By: Hanna Smith
Once spring rolls around and the threat of cold weather has passed, gardening goes into high gear, and oh what fun it is! Are you wondering what to grow or when to plant a specific plant? N.C. Cooperative Extension has a great publication called Central NC Planting Calendar for Annuals, Vegetables, and Herbs, that will tell you planting dates, whether to plant seeds or transplants, and even give some other tips. Most warm season vegetables can be planted in the Piedmont area after the threat of frost has passed, which on average is around April 15th but there are plenty of cool weather vegetables that can go in the ground now.
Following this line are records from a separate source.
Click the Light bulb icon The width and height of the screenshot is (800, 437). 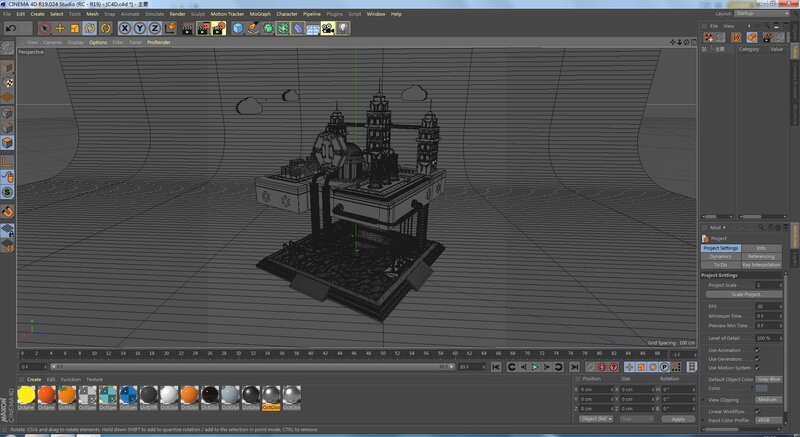click(x=343, y=28)
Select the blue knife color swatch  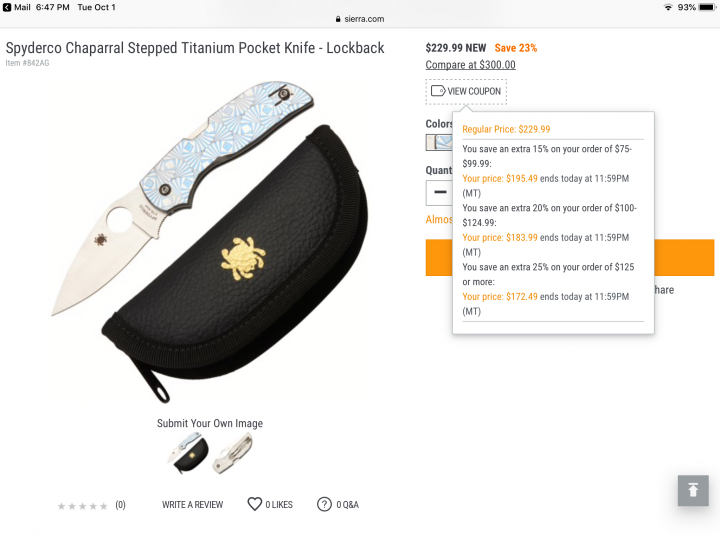click(439, 142)
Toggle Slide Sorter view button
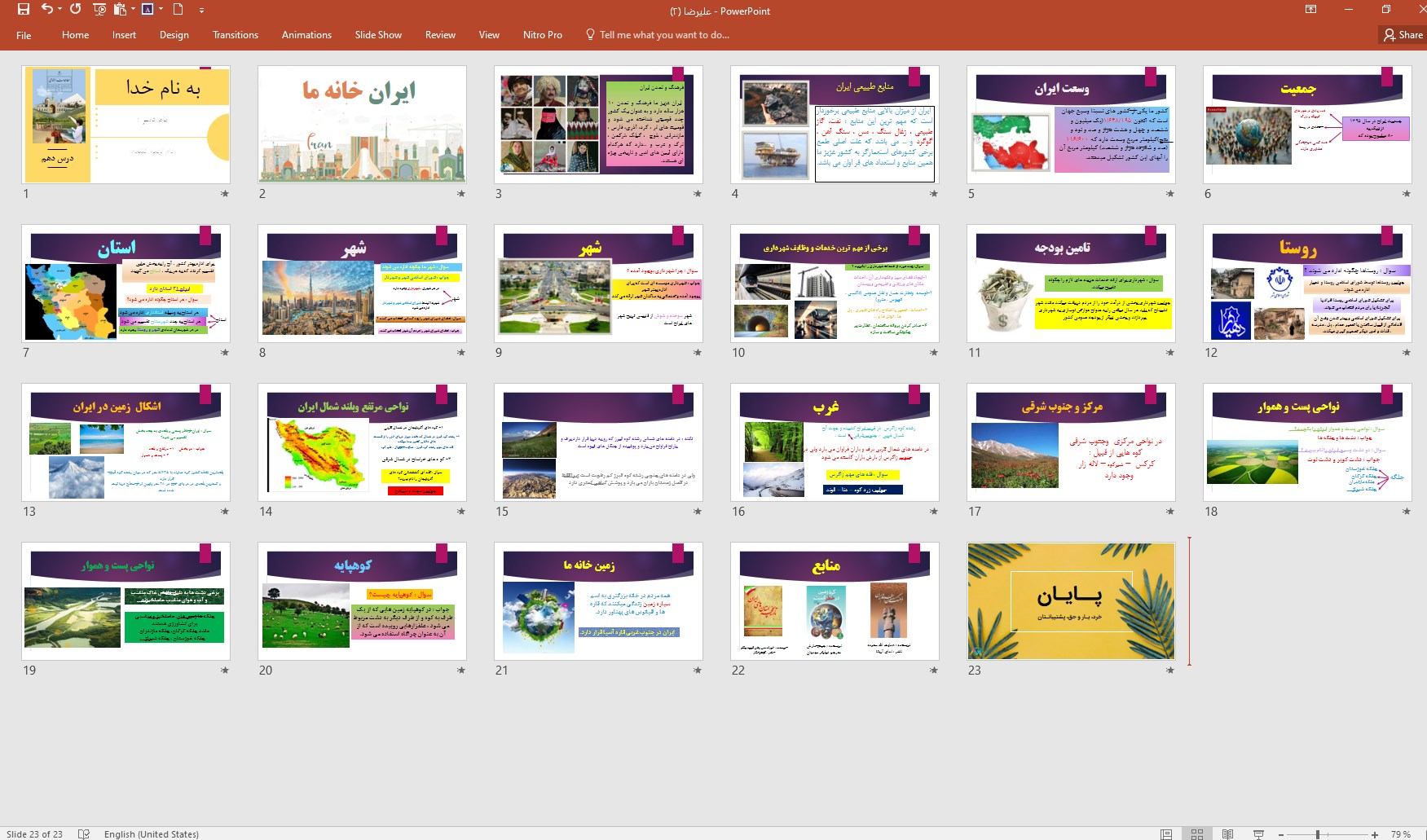This screenshot has width=1427, height=840. pyautogui.click(x=1197, y=834)
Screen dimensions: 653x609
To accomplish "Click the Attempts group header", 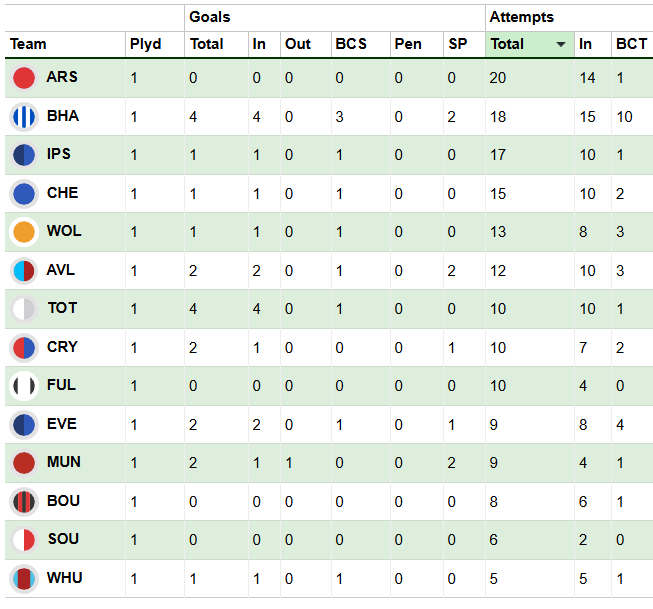I will click(x=521, y=17).
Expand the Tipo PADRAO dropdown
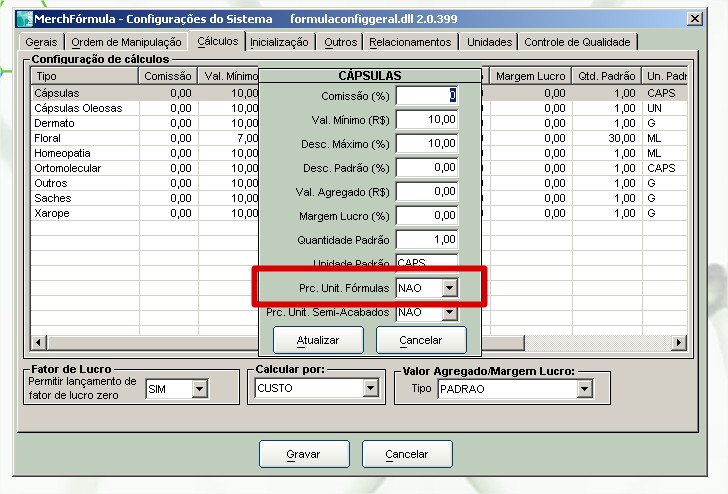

While site and plant selection is important, there are other aspects of vegetable gardening that are also just as critical. One of these areas is soil preparation. Whether it’s a brand new garden or an existing one, an application of compost or decomposed leaves can do wonders to help break up clay soils. A 2-inch to 3-inch layer incorporated in should be enough to get you through the season. Also, when talking about soil preparation, fertilization is a large component of that. Soil testing is the only real way of know exactly how much fertilizer should be applied to a specific area and any N.C. Cooperative Extension Office has the free kits available. Manure can be a valuable addition to soils, but precautions should be taken before adding it to a vegetable garden. First, you want to make sure that you get it from a reputable source, because there can be some herbicide carryover that doesn’t get composted out, which can in turn affect your vegetables just like they would any broadleaf weed. Also, you only want to use decomposed manure. It should be aged at least 6 months in an open pile or after its composted. Most manures purchased from garden centers have been kiln dried so all the pathogens have already been removed.
For watering and weed management, the general rule of thumb is 1 inch of water per week including rain, so a rain gauge is important to keep track of precipitation. Make sure that when supplemental water is used that it is only applied to the ground around the plant and not on the leaves. The longer the leaves are wet the higher the chances of disease problems. Weeds will compete with plants for that water, so it’s critical that they are controlled. A steel hoe is a vegetable gardener’s best friend unless the weeds are directly around the base of the vegetable which you would then pull by hand. The best way to control weeds is to get them from the start by using mulch. Apply organic mulches 2 to 4 inches deep around plants and this will also helps conserve soil moisture and reduce the amount of watering required.
When working in the garden, personal hygiene should take precedence. Make sure to wear gloves and wash your hands well after working in the garden. When harvesting vegetables you can remove the outer leaves of leafy crops, and for all vegetables make sure to wash with a mild detergent to remove dirt and dust.
Always make sure to monitor for insects and diseases. A simple walk through every few days should be enough to catch something before it becomes a major problem. While there are many insects and diseases that plague vegetable gardens in the Piedmont, if they are discovered early enough steps can be taken to overcome them without a huge hit to production.